Simulating Language 2015, lecture 11 pre-reading

The reading for lecture 11 is Culbertson, Smolensky and Legendre (2011). This is a short and sweet version of a (probably too) much longer paper, but it should give you the flavor of the basic question, method and results. We’ll go more in depth in the lecture and lab. If you’d like to read the longer paper (actually published in a journal rather than the proceedings of a conference), there’s a link to it in the references section below. Like the paper of Kenny’s you read a few weeks back, this is one of the first papers I ever wrote, so please forgive the amateurish writing!

Anyway, this paper, and the accompanying model that we’ll talk about in the lecture and lab builds on a lot of the topics you’ve already covered in the course so far. The general idea is that the structure of language systems reflects the biases of learners. In this particular case, we hypothesized these biases from language typology; if you look at a large survey of languages, you can see that the order of noun modifiers (adjectives and number words) and nouns does not appear to vary freely. Some possible patterns are very common (e.g. both modifiers after the noun), others are very rare (e.g., adjectives before the noun, but numerals after). In the paper, we used an artificial language learning (ALL) task to show that people’s biases parallel those frequency differences. The ALL task capitalizes on regularization by giving learners noisy, variable input, and measuring the extent to which they regularize (i.e., get rid of that variation). It turns out that the extent to which learners regularize depends on the ordering pattern they’re trying to learn. Patterns they find easy to learn get regularized, patterns they find harder to learn don’t.

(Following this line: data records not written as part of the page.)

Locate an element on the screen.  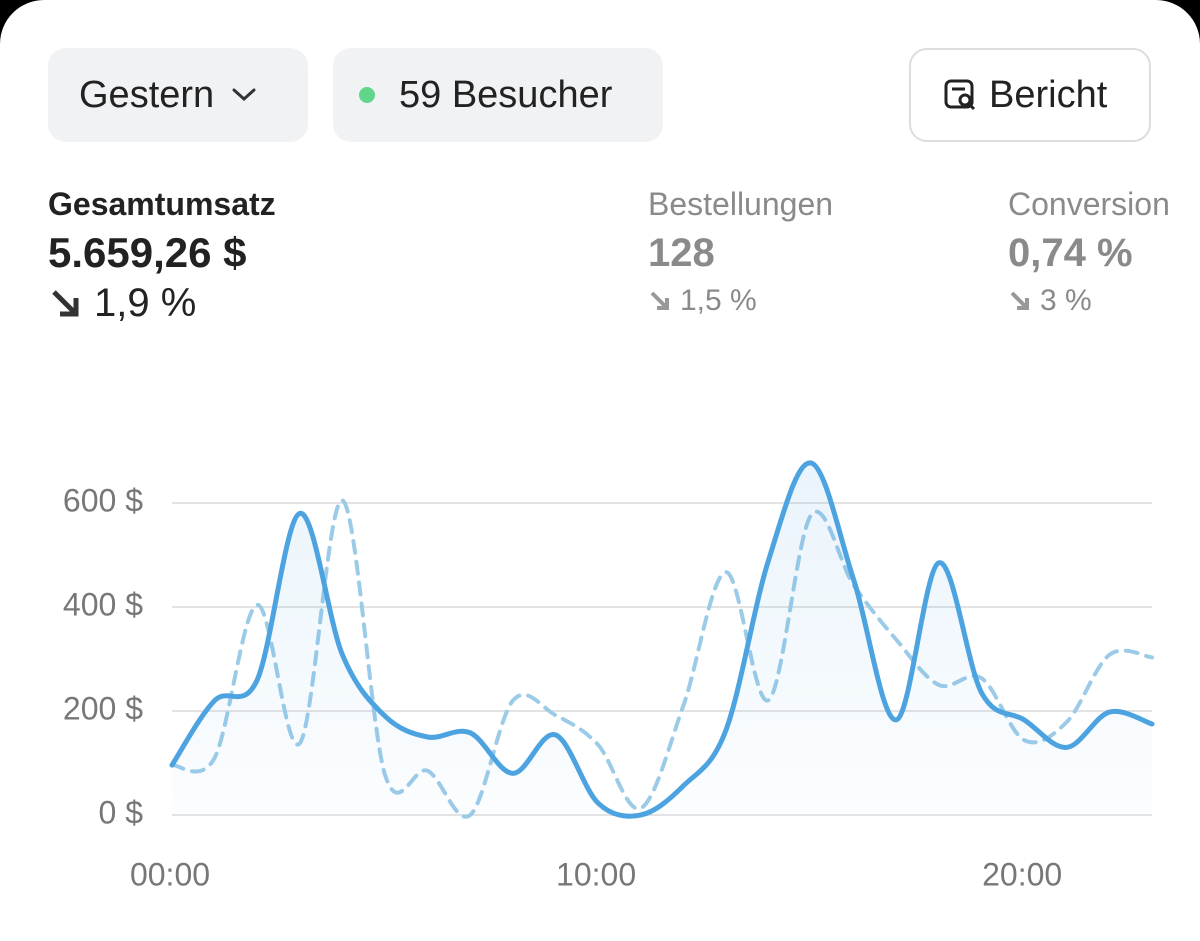
x-tick-label: 00:00 is located at coordinates (170, 874).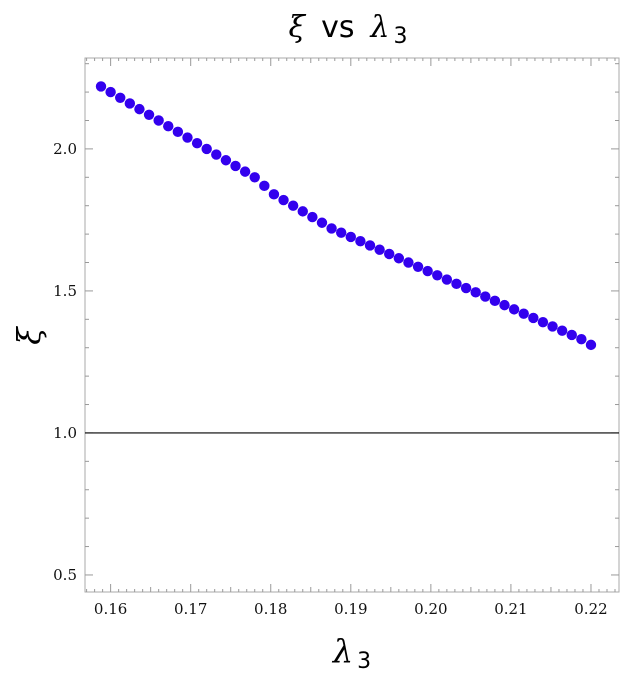 This screenshot has width=634, height=684. What do you see at coordinates (298, 28) in the screenshot?
I see `title-symbol: ξ` at bounding box center [298, 28].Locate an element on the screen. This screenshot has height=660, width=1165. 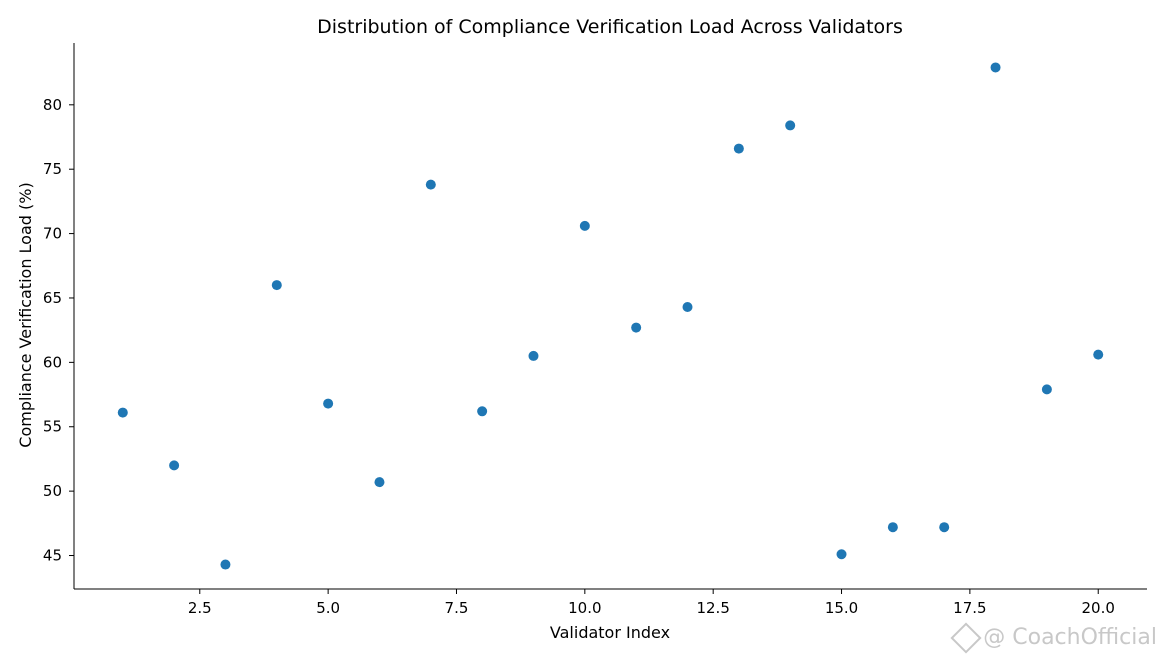
watermark: @ CoachOfficial is located at coordinates (1054, 638).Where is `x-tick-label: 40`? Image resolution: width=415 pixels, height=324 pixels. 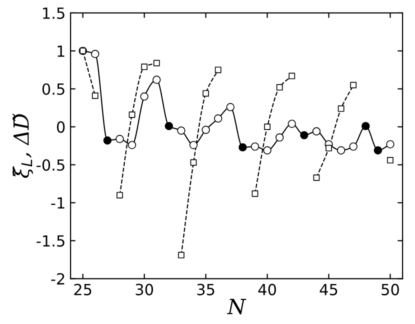 x-tick-label: 40 is located at coordinates (267, 290).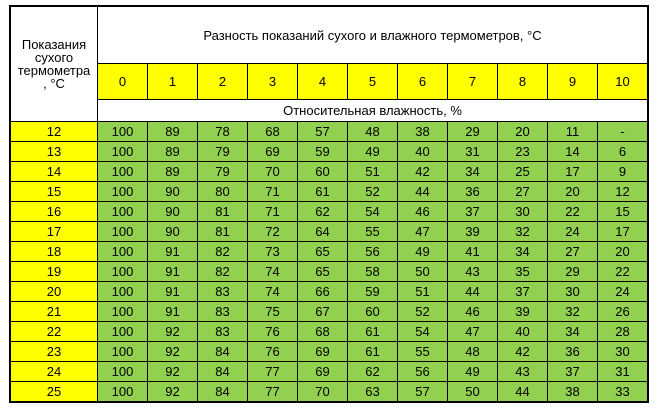  I want to click on table-row: 24 100 92 84 77 69 62 56 49 43 37 31, so click(329, 372).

We can straightforwardly use Bayesian inference to model the underlying biases learners bring to this experiment that influence the grammars they actually acquire (as evidenced by the phrases they produce when they are tested). You’ve already seen how the regularization bias can be modeled as a Bayesian prior (using the beta distribution). We’ll just need to add another kind of prior to the mix, one that prefers different patterns over others. The form of the likelihood will also be familiar, it’s the binomial. This is the same as you’d use to determine the probability of a certain number of heads when you’re tossing a coin, or a certain number of utterances that use one word instead of an alternative to describe some object.

References

Culbertson, J., Smolensky, P., and Legendre, G. (2011). Testing Greenberg’s Universal 18 using the Mixture Shift Paradigm for artificial language learning. In Proceeding of NELS 40, pages 133–146. GLSA, Amherst, MA.

Culbertson, J., Smolensky, P., and Legendre, G. (2012). Learning biases predict a word order universal. Cognition, 122:306–329.

Culbertson, J. and Smolensky, P. (2012). A Bayesian model of biases in artificial language learning: The case of a word-order universal. Cognitive Science, 36(8):1468–1498.